How to traverse a Map in Scala (for loop, foreach)

This is an excerpt from the 1st Edition of the Scala Cookbook (#ad) (partially modified for the internet). This is Recipe 11.18, “How to Traverse a Map in Scala

Problem

You want to iterate over the elements in a Scala Map, such as to print all of the key and value elements in the Map.
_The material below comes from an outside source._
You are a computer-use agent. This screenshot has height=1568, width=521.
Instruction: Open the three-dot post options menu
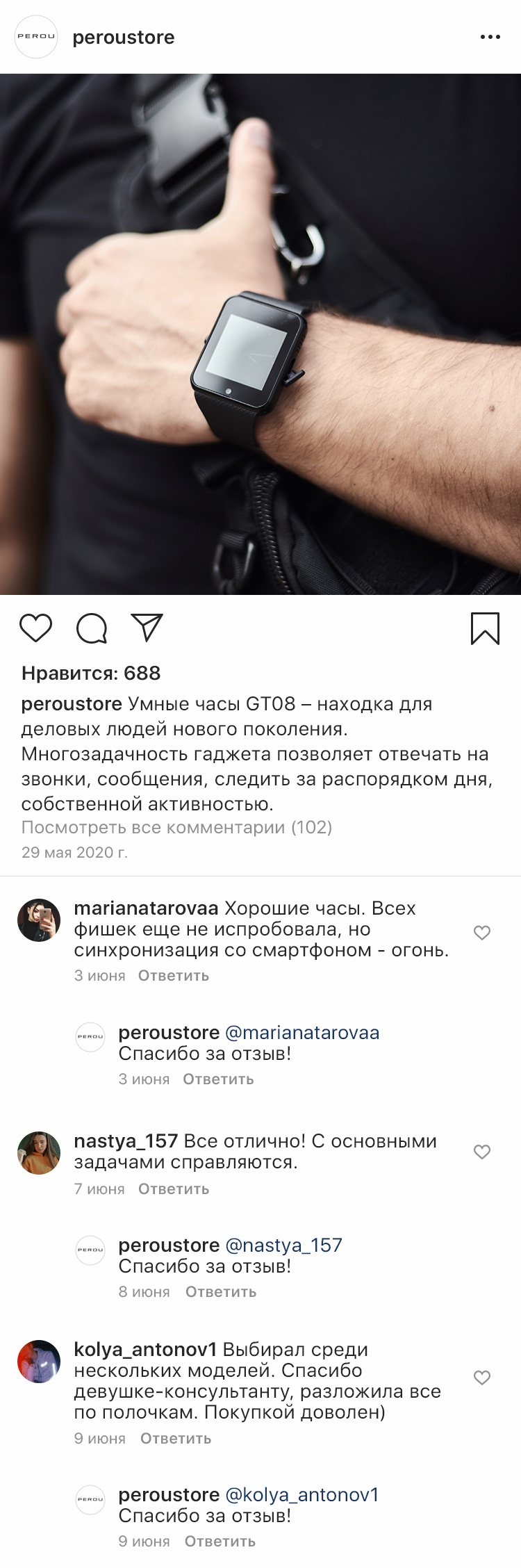coord(490,37)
Solution: Looping over Map values

There are several different ways to iterate over the elements in a Map. Given a sample Map:

val ratings = Map(
    "Lady in the Water"-> 3.0, 
    "Snakes on a Plane"-> 4.0, 
    "You, Me and Dupree"-> 3.5
)

my preferred way to loop over all of the map elements is with this for loop syntax:

for ((k,v) <- ratings) println(s"key: $k, value: $v")

Looping with “foreach”

Using a match expression with the foreach method is also very readable:

ratings.foreach {
    case(movie, rating) => println(s"key: $movie, value: $rating")
}

The following approach shows how to use the Tuple syntax to access the key and value fields of the Map:

ratings.foreach(x => println(s"key: ${x._1}, value: ${x._2}"))

If you just want to use the keys in the map, the keys method returns an Iterable you can use:

ratings.keys.foreach((movie) => println(movie))

For simple examples like this, that expression can be reduced as follows:

ratings.keys.foreach(println)

In the same way, use the values method to iterate over the values in the map:

ratings.values.foreach((rating) => println(rating))

Note: Those are not my movie ratings. They are taken from the book, Programming Collective Intelligence (#ad) (O’Reilly), by Toby Segaran.

Operating on Map values (mapValues, transform)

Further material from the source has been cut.